Befund: Gliöse Veränderungen, vermutlich therapieinduziert (Strahlen), kein Tumorwachstum, Verdacht auf Niedergradiges, sagt der Radiologe, sehr unwahrscheinlich bei hochgradigem Glioblastom, sagt der Onkologe, Schrankenstörung regredient. Also alles ok? Ja, alles ok. Im ersten Jahr sterben ist für Muschis.

24.12. 2010 8:20

Traum: Treffe C. im Jenseits (Nebel, hellgelb) und weiß, irgendwas stimmt nicht. Einer von uns beiden ist hier falsch. Vielleicht beide.

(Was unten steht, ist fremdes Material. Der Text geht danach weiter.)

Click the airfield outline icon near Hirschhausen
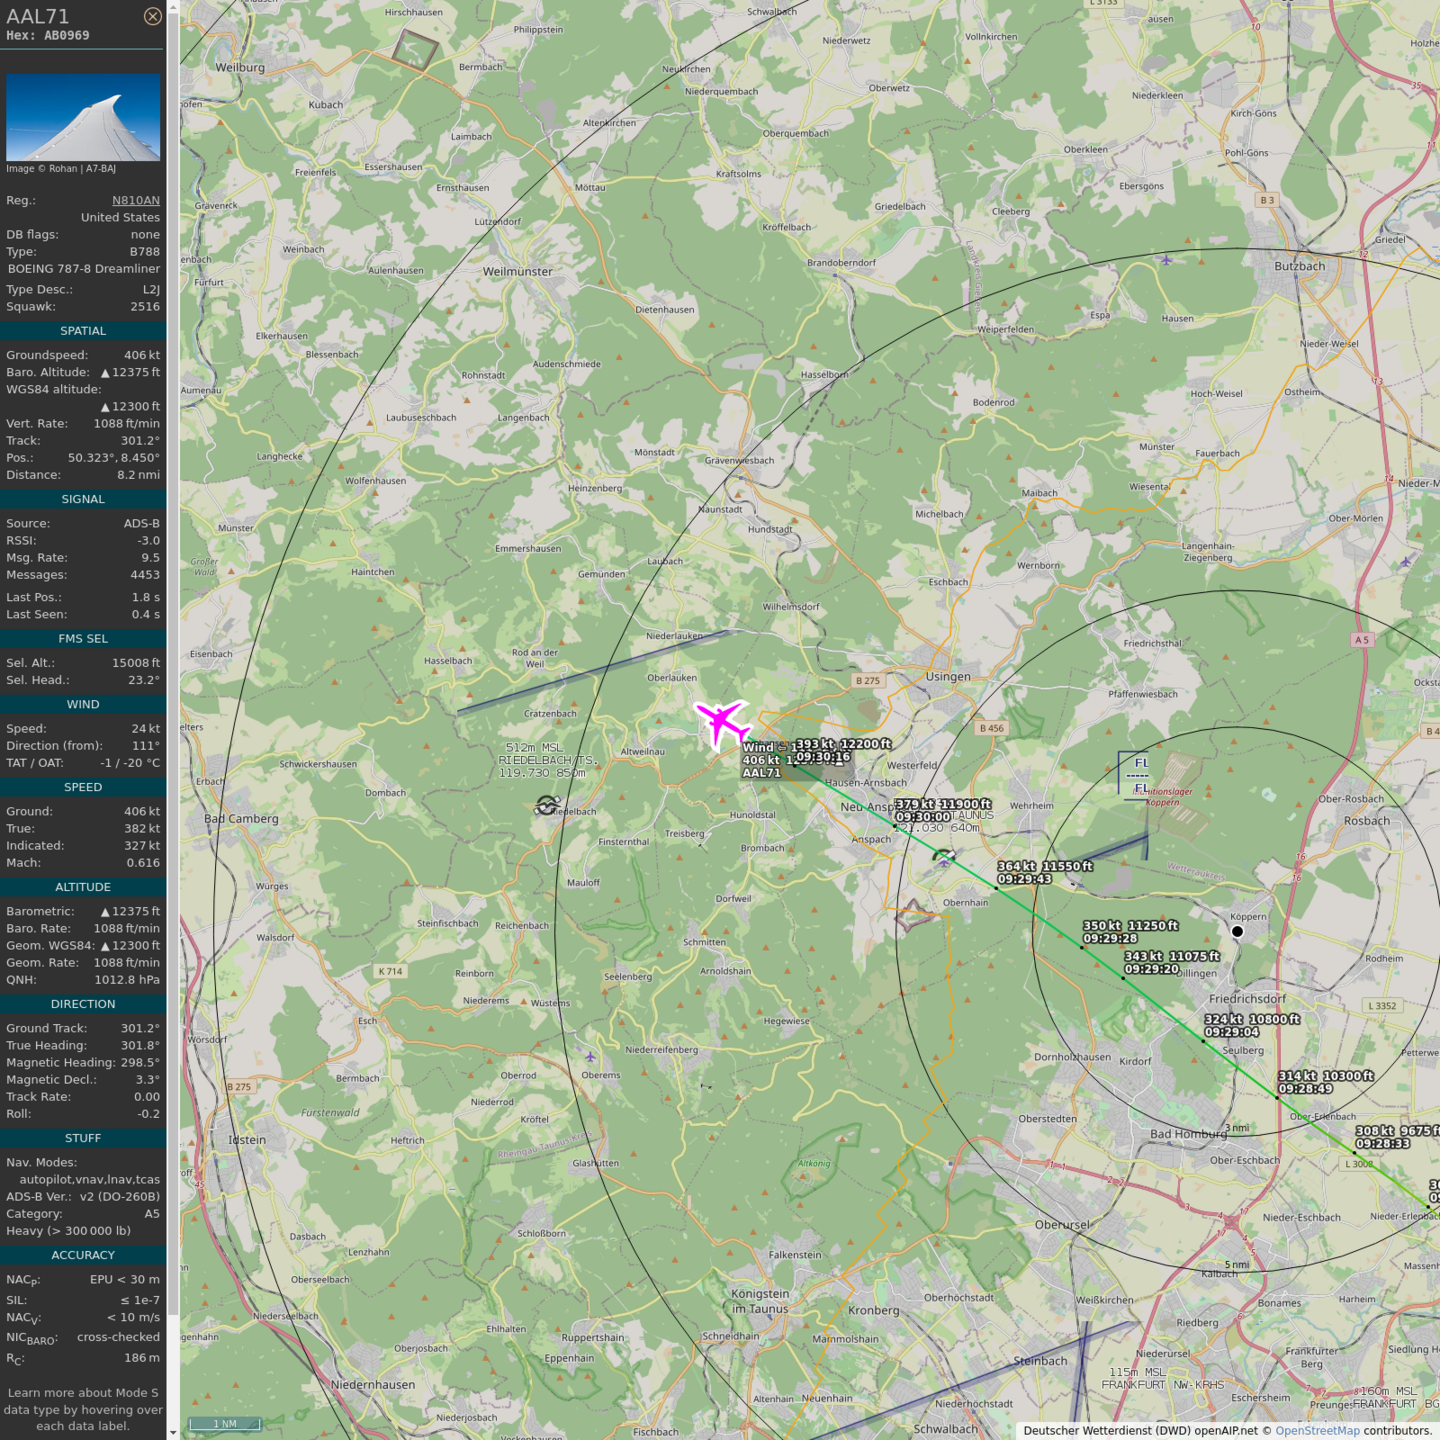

Das Bild offenbar Folge des tags zuvor im Spiegel gelesenen Moltke-Briefwechsels, wo Helmuth James kurz vor seiner Hinrichtung spekuliert, vielleicht „gleichzeitig“ mit seiner Frau im Jenseits anzukommen und nicht erst, wenn sie auch stirbt, da die Kategorien von Raum und Zeit dort keine Geltung haben. Wie er aus „Herrn Kant“ gefolgert hat.

Die Frage, die ich mir auch als Kind schon immer gestellt habe, seit ich bei unseren Nachbarn zum ersten Mal religiösen Vorstellungen begegnete: Ob es diese armen Irren leichter haben am Ende. Offensichtlich nicht. Moltke geht es nicht gut, und man weiß nicht, warum, wo ihm doch nichts Entsetzlicheres bevorsteht als das ewige Leben. Stattdessen Erwägung entwürdigender Gnadengesuche an Hitler und Himmler.